Carola did not answer; she was gazing out of the window. He had already,

in Bohemia, guessed her to be a woman of few words, and this impression

was confirmed, for the only opening for conversation they had—the

campaign of last year—she never mentioned.

 

The coach drove soon through the massive gates of an hotel that Luc took

to be the residence of her brother-in-law, and the Marquis handed her

out at the steps of the fine door; it was not the house that had been

pointed out to him as the Hôtel Dubussy. As he alighted he noticed a

light curricle pass along the street driven by a lady ostentatiously

placed high and alone on the box with a black servant behind. Her dress

was pale and showy; veils and ribbons flew behind her. The passers-by

stared, and so did Luc, for he recognized in her fair, slightly

over-opulent beauty the woman whom he had seen last night in the house

opposite.

 

“Who is that lady?” he asked, for the Countess was looking at her very

keenly.

 

Carola again gave him her full, almost blank glance.

 

“I do not know,” she answered, rather strangely, he thought, then added,

all in a breath, “Do not let us go into the house; I want to show you

the garden.”

 

She led the way to a door at the side of the mansion—a tall door with a

ring-shaped handle—and, opening it, beckoned the Marquis to follow her.

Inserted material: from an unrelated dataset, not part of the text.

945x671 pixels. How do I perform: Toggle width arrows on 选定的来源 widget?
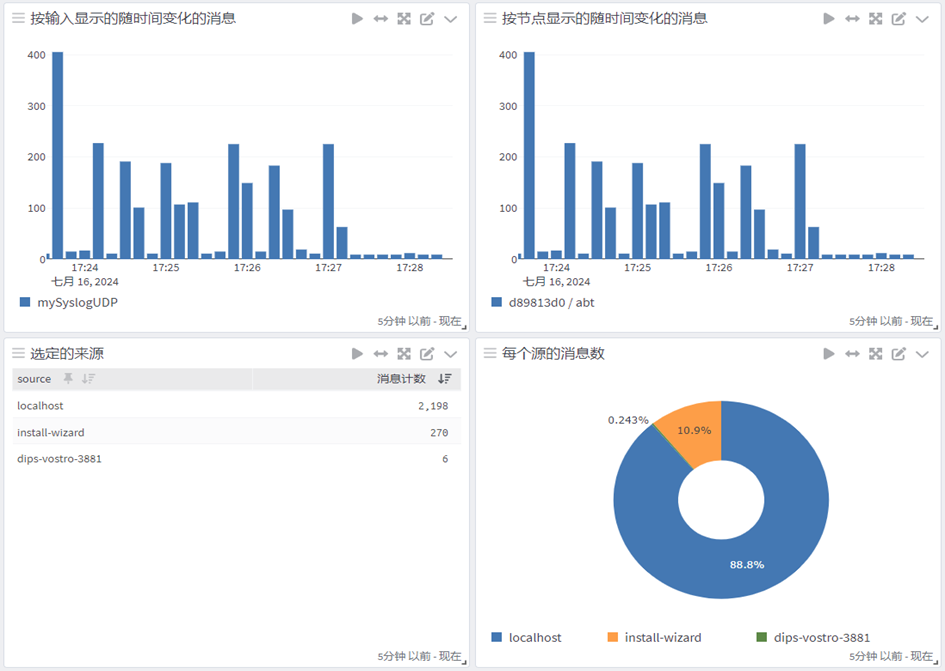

They went down a narrow stone passage with a wall one side and the house

the other; then the opening of another gate admitted them into the

garden.

 

Luc had been prepared for splendour of statuary, walk, arbour, and

fountain, after the designs of Lenôtre, or perhaps some Eastern fantasy

of trellises and hanging creepers. What he saw, as Carola Koklinska

motioned him to pass her, was utterly different.

 

He found himself in a large garden bounded by high walls on all sides

save one, where the sombre, dark pile of the mansion overshadowed it; a

narrow, neglected gravel path ran round under the walls, from which it

was only separated by an unkempt edging of long grass and thick-leaved

weeds. At the extreme end of the garden, which was of considerable

length, was a row of seven very tall poplar trees which caught the last

rays of sunlight in their topmost branches. For the rest the garden was

a mere stretch of fresh May-time grass neglected and growing tall enough

to bend in a sad fashion before the slight evening breeze.

 

Near the poplars was a plain wooden seat, and behind this showed the

sole flowers in the garden—a clump of wallflowers growing out of, and

on, the high brick wall.

 

Luc noticed the poplars first, for their great height and straightness

reminded him of the silver firs in Bohemia, then the flowers, their

sturdy charm and the bold lustre of their colouring.

 

“Do you like this place, Monsieur?” asked Carola, as she closed the door

behind her.

 

“It reminds me of a convent or a prison, Madame,” he answered; “but it

is doubtless a fair place for meditation.”